Re: e-ph matrix calculation for certain q-point and k-point
Posted: Mon Feb 27, 2017 5:55 pm
by roxana
Yes, it is possible depending of want you plan to calculate.
ephwrite flag is only used in conjunction with solving the anisotropic Migdal equations for superconductivity (MgB2 example).
Roxana
Re: e-ph matrix calculation for certain q-point and k-point
Posted: Mon Feb 27, 2017 6:07 pm
by dongws
Hi Roxana,
I try to calculate the value of e-ph coupling matrix elements for certain k-points. I find in the code that:
Code: Select all
IF (ephwrite) THEN
IF ( iq .eq. 1 ) THEN
CALL kmesh_fine
CALL kqmap_fine
ENDIF
CALL write_ephmat( iq )
CALL count_kpoints(iq)
ENDIF
So I guess the ephwrite flag has to be set to .true. in order to do that calculation. Are you aware of other possible ways to do that?

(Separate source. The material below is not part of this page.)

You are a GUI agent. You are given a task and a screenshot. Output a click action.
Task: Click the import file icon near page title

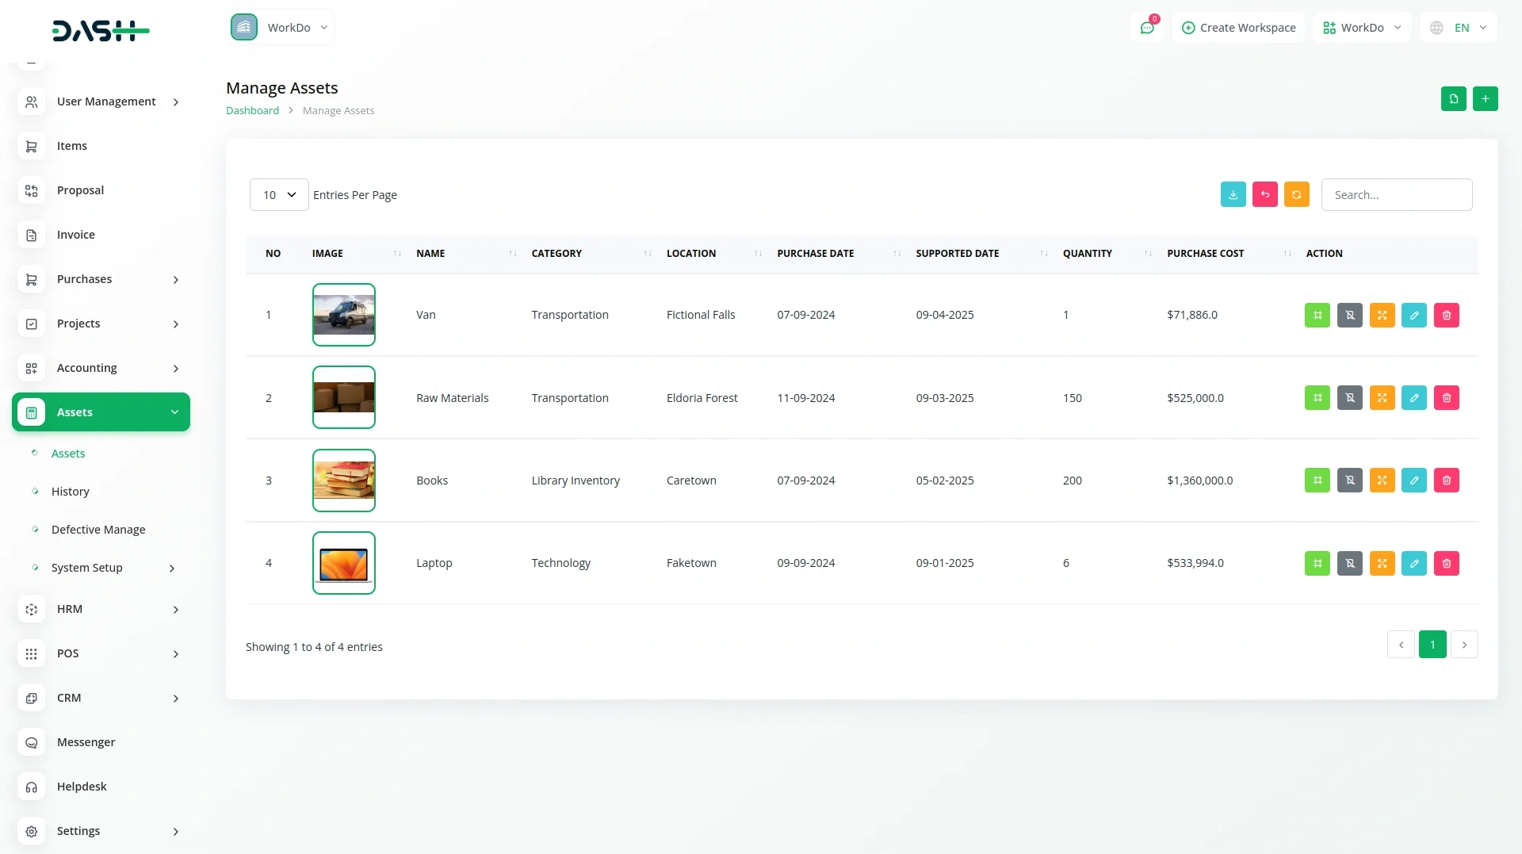[1453, 99]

Re: e-ph matrix calculation for certain q-point and k-point
Posted: Mon Feb 27, 2017 6:20 pm
by roxana
ephwrite flag only writes the electron-phonon matrix on the file to be used when solving the Eliashberg equations.
phonselfen and elecselfen flags for example calculate electron-phonon matrix elements
What are you planning to calculate?
Re: e-ph matrix calculation for certain q-point and k-point
Posted: Mon Feb 27, 2017 6:38 pm
by dongws
Hi Roxana, I guess just want to calculate the e-ph coupling matrix elements, instead of solving the Eliashberg equations. It's good to know that the phonselfen and elecselfen flags can also do the e-ph matrix calculation, without using ephwrite. Thanks so much for your help!